• Problem details:
Each line of the material below with the word "computer" is to be reported.

• Data under study:
Segment Open

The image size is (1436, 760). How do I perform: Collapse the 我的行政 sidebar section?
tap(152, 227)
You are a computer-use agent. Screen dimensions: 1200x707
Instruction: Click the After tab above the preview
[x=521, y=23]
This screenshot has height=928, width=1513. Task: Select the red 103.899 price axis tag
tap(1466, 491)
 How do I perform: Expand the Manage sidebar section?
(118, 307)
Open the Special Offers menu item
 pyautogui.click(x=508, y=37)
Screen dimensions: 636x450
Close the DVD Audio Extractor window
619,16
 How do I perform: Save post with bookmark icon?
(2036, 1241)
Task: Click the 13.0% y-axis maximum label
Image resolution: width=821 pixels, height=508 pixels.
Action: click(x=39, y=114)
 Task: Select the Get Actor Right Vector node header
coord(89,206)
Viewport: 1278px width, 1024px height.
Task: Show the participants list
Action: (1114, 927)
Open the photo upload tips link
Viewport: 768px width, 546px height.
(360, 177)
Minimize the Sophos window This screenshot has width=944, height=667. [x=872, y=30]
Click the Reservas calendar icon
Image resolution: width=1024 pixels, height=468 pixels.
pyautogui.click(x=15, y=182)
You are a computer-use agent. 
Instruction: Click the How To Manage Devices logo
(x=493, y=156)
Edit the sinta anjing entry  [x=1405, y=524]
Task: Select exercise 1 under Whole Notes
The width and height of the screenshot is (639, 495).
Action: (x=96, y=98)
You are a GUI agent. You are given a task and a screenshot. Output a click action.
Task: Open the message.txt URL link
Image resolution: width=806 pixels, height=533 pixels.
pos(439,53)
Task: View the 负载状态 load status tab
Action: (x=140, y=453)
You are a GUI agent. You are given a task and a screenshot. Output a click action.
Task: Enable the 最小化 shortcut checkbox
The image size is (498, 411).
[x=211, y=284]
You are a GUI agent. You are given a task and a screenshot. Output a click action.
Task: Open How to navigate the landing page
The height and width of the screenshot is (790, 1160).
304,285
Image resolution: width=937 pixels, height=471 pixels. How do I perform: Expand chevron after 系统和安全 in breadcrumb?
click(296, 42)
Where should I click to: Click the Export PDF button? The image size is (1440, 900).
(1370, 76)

Segment Closed

• Exercise response:
You are a computer-use agent. Screen dimensions: 1200x707
You are a computer-use agent. 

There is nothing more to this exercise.